/---

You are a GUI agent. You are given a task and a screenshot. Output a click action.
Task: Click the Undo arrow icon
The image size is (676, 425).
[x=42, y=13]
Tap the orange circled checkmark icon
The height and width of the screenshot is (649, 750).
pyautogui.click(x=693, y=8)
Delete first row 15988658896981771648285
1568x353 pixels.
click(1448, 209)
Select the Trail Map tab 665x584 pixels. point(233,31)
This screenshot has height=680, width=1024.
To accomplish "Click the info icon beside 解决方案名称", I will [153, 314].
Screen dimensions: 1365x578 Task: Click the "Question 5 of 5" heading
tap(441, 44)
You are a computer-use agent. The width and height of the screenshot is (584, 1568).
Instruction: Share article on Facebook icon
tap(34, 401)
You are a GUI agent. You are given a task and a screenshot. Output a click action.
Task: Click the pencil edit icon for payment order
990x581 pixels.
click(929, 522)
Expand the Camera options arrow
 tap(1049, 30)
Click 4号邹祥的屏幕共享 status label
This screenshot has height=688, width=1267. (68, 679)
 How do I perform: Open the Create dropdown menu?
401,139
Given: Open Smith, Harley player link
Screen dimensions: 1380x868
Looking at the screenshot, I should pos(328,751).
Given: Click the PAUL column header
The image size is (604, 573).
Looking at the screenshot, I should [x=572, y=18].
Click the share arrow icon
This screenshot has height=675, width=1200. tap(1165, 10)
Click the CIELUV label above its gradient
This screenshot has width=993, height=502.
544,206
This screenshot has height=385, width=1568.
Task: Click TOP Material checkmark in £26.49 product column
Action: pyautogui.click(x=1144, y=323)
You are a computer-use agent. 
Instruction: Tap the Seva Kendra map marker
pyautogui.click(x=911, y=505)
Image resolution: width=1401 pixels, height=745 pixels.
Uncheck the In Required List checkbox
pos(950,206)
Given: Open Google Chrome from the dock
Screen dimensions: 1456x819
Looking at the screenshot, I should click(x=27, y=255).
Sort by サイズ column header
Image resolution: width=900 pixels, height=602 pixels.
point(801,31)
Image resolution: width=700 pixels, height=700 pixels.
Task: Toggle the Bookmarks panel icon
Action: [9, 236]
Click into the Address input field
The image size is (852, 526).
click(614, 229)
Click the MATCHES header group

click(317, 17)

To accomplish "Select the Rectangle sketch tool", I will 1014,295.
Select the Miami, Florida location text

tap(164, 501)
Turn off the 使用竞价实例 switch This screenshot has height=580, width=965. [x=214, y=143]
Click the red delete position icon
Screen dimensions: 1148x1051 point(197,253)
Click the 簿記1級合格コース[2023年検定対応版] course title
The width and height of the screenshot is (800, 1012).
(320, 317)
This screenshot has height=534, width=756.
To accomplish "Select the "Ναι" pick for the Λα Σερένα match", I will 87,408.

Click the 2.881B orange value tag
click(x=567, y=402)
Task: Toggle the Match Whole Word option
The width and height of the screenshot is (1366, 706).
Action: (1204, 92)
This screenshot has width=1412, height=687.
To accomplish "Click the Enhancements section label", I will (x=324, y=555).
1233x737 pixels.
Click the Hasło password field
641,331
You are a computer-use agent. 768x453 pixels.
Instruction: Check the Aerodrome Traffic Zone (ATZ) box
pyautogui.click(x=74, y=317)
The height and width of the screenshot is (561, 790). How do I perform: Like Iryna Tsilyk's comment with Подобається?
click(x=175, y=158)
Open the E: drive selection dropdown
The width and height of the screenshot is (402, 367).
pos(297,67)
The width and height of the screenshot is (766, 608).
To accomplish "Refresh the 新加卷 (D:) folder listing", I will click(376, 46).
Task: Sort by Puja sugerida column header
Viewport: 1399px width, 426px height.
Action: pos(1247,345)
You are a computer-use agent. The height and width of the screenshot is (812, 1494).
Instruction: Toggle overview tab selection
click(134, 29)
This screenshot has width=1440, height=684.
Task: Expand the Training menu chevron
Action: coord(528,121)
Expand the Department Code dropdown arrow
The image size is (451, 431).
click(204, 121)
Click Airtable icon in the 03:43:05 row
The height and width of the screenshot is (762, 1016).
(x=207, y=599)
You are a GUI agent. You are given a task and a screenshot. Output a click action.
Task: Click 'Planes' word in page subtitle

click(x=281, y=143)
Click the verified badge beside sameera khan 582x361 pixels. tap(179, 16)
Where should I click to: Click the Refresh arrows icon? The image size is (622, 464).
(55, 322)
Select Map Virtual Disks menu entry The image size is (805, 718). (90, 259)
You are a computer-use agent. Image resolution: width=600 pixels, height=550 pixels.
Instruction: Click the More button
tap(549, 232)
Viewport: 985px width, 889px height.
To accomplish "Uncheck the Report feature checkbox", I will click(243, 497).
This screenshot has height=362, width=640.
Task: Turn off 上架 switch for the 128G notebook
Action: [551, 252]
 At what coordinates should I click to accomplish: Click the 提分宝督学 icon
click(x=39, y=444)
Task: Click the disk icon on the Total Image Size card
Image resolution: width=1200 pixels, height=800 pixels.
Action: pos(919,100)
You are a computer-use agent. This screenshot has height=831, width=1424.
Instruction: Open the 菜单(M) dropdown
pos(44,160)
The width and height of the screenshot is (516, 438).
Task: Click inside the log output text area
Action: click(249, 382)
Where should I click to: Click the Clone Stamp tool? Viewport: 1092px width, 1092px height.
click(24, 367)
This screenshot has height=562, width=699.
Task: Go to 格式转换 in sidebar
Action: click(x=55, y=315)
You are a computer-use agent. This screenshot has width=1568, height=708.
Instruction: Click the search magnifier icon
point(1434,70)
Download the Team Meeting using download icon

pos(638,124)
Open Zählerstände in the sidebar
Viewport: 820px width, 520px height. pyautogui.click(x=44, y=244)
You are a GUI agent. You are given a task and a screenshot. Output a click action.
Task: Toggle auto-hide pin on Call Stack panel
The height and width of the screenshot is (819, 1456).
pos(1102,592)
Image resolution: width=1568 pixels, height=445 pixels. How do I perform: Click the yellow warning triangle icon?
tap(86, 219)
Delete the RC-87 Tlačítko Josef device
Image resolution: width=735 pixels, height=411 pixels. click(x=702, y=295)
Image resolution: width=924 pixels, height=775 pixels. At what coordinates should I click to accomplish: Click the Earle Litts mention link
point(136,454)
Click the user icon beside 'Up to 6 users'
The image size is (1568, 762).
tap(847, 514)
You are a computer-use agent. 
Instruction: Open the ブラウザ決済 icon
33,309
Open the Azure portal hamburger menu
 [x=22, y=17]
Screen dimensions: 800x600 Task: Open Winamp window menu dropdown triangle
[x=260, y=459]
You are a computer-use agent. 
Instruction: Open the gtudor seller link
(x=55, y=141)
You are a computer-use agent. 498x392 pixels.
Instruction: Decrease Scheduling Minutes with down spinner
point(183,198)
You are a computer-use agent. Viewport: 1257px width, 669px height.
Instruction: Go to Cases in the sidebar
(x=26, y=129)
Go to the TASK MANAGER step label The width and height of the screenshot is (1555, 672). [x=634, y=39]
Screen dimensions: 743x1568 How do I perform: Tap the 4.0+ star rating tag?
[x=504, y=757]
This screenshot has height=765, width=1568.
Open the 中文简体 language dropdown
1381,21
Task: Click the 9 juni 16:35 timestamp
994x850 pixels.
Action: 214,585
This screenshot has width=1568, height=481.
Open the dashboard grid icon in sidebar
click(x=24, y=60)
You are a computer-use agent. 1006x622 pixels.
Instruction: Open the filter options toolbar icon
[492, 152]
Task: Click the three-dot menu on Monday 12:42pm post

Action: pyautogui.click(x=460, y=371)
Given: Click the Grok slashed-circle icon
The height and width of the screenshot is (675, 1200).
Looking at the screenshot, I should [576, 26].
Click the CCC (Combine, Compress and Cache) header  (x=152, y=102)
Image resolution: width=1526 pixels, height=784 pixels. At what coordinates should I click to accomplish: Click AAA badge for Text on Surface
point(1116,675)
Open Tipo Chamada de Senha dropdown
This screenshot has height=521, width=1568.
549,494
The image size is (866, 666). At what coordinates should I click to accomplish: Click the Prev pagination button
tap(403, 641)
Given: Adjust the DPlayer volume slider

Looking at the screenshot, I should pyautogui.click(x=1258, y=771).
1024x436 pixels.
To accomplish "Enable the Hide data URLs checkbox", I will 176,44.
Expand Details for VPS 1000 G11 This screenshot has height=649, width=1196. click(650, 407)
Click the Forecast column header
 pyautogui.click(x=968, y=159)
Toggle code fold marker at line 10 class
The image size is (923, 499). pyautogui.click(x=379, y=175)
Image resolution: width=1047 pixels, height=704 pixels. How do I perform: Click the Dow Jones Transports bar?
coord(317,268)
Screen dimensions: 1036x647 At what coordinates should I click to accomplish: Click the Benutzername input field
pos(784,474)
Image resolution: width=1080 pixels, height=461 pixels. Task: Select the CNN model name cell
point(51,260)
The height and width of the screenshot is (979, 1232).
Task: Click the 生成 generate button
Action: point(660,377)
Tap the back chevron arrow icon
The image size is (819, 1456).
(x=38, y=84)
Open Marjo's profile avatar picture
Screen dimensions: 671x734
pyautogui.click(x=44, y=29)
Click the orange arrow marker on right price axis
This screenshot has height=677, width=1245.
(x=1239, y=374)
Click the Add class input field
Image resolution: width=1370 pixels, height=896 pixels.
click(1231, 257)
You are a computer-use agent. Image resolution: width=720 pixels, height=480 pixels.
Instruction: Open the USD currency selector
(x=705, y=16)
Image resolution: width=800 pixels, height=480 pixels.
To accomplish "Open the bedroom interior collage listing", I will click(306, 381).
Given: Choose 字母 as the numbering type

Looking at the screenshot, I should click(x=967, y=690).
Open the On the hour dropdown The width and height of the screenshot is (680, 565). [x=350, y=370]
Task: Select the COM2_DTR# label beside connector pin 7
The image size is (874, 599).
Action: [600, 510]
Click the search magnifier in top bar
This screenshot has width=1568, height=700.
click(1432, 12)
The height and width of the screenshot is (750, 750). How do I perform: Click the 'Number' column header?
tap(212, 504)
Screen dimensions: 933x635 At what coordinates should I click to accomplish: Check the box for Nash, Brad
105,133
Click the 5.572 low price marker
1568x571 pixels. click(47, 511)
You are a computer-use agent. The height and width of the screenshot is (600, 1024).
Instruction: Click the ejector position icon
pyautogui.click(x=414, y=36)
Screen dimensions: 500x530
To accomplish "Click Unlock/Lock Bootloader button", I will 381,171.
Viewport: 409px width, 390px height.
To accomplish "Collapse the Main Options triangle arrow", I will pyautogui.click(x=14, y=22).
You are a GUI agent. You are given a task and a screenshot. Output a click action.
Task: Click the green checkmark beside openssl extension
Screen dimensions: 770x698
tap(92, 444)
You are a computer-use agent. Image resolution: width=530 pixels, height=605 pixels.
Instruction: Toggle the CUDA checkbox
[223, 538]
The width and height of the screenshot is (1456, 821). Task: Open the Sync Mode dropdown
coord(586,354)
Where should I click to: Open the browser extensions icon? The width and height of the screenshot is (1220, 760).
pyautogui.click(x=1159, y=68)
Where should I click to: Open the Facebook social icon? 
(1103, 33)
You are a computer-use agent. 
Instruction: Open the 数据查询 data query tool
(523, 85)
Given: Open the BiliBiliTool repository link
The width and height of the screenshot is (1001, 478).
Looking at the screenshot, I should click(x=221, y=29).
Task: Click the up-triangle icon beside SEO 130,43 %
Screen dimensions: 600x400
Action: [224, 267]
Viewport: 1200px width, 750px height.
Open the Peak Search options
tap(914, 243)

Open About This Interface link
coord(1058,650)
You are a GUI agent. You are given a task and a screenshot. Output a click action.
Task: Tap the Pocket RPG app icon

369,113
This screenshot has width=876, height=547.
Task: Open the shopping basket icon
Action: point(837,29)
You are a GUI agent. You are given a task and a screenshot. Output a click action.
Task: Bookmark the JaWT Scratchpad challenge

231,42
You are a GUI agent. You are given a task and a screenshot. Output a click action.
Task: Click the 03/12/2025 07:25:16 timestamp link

\---

Say how many lines in the data hold the string "listing". No other content should accompany the number.

• **Result**: 2